How Climate Risk Is Rewriting Real Estate Rules in Italy

Climate is now a core variable in real estate Italy decisions
Buyers who come to Italy chasing low prices and a postcard view are running into a new reality. The real estate Italy market is shifting because extreme heat, drought and floods are affecting property values, insurance availability and rental returns. If you are buying, investing or moving here, ignoring climate risk can turn a bargain into a long-term liability.
In the last few years the evidence has mounted: microclimate, drainage and resilience influence price and liquidity as much as location and square metres. Institutions including IVASS, the OECD and the Climate Risk Index 2026 show the trends. My reporting and conversations with agents, insurers and planners suggest that buyers who treat climate factors as optional expose themselves to rising costs and falling resale prospects.
What is changing in Italy's housing market and why it matters
The shift is structural. Traditional valuation models placed primary weight on neighbourhood, sea views and historical charm. Those models are being adjusted to include climatic exposure and adaptation costs.
Key facts from recent reports:
- Property prices in areas affected by extreme events have fallen by between 1.6% and 3.2%, according to research by Fondazione GRINS.

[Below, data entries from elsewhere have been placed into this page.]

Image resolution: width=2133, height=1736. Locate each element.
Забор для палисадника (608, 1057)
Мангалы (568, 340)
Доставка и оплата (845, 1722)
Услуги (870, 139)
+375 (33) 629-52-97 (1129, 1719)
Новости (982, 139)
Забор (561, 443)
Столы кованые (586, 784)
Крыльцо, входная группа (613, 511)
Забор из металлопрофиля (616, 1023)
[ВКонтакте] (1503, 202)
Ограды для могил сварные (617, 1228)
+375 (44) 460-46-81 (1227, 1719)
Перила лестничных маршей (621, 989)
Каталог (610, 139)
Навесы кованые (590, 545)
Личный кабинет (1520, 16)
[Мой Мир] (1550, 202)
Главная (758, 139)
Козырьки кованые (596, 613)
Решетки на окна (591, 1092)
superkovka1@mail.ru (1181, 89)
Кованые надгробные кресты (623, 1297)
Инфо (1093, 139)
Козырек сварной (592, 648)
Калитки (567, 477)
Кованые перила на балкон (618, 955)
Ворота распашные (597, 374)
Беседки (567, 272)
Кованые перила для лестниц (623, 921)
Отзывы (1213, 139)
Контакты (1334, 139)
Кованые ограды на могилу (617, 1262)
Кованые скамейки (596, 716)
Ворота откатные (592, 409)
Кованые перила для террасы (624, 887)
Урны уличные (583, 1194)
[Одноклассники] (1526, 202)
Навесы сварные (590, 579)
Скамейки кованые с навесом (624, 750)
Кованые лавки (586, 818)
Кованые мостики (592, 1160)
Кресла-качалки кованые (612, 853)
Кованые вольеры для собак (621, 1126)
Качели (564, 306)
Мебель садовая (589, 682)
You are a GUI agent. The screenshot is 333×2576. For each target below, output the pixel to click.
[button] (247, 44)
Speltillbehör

- IVASS reports that the costs of climate events rose from €2 billion to more than €7 billion, a pressure that is feeding into higher premiums or restricted cover in many zones.
- International assessments such as the Climate Risk Index 2026 and OECD analysis rank Italy among European countries with high vulnerability to direct economic losses from extreme events.
These figures are not abstract. When insurers increase premiums or decline to cover flood or fire risk, a home's marketability and bankability change. Lenders and secondary-market buyers price-in those increased costs. A property that lacked full insurance can lose liquidity and fall further in price.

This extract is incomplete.